You should defragment your Windows partition, as far as I know Windows comes with a tool for that.

Once defragmentation is complete you have to perform a "full shutdown" in Windows, as by default it does like a hibernation when shutting down. To do that search for cmd in Windows Search and it will point you to the command line prompt, start it and execute the following command:

shutdown /s /t 0 

Now you have to start a Ubuntu live session by booting a Live-USB and choosing the option: Explore Ubuntu without installing.

When the desktop loads up, start GParted and you should see the EFI partition at the start of the partition table followed by your drive C:\ partition, click on the C:\ partition and re-size it to make room for Ubuntu partition. Click on the "Apply" button of GParted and wait until it completes the operations.

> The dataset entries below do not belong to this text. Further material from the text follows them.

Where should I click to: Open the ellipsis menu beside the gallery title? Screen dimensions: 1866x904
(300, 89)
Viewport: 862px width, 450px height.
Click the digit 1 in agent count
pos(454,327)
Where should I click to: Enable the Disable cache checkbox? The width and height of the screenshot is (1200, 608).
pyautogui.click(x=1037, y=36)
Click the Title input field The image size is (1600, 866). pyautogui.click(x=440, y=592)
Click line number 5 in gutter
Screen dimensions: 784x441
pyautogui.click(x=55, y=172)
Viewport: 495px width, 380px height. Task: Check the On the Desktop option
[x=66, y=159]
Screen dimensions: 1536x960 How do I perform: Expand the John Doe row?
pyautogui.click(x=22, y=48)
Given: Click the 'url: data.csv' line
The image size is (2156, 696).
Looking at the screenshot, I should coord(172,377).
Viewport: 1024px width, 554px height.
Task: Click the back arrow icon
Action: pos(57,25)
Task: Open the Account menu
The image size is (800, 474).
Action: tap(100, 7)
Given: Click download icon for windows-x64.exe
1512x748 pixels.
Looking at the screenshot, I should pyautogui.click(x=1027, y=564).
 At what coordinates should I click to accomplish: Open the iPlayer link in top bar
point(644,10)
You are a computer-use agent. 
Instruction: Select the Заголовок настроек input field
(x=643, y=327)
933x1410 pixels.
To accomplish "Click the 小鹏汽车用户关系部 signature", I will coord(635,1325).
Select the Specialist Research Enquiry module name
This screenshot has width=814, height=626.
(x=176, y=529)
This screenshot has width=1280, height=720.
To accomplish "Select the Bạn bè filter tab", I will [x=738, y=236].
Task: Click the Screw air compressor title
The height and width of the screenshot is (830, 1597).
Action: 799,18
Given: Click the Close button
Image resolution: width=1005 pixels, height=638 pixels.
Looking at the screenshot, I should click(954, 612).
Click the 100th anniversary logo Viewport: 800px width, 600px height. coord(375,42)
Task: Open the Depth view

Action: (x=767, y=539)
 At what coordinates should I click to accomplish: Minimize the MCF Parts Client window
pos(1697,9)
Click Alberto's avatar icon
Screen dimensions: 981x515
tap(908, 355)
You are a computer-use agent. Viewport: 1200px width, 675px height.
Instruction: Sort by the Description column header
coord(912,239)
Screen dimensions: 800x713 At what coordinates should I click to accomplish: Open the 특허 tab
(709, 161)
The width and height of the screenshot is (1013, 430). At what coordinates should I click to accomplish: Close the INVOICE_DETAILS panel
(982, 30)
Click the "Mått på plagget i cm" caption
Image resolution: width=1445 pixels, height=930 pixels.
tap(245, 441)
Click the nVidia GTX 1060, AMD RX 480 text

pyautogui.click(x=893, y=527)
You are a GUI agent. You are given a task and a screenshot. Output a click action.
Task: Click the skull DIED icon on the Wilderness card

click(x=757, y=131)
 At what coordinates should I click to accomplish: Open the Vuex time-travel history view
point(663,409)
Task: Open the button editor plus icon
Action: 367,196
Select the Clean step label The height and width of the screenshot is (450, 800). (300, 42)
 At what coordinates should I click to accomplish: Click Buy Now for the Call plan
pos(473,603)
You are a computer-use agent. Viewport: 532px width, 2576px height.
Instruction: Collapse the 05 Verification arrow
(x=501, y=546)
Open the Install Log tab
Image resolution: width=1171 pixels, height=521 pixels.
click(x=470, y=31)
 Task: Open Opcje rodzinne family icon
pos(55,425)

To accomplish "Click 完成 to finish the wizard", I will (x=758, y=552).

Now start the Ubuntu Installator, when it prompts you for the installation type you should choose Something Else, the last option.

Installation type

And now you just select the free space and click the + button at the bottom.

Disk allocation

Create the new partition as Primary type, using Ext 4 journaling file system and setting mounting point to /.

Create new partition

After installation is complete just reboot and check if everything works fine. Although, as your Windows is installed in UEFI mode you can experience problems, such as booting straight to Windows and not passing through GRUB. For problems like that you should use Ubuntu Boot-Repair tool. Also check these Q&As if in trouble: Windows 8 doesn't allow Ubuntu start-up and http://askubuntu.com/a/292783/21195 .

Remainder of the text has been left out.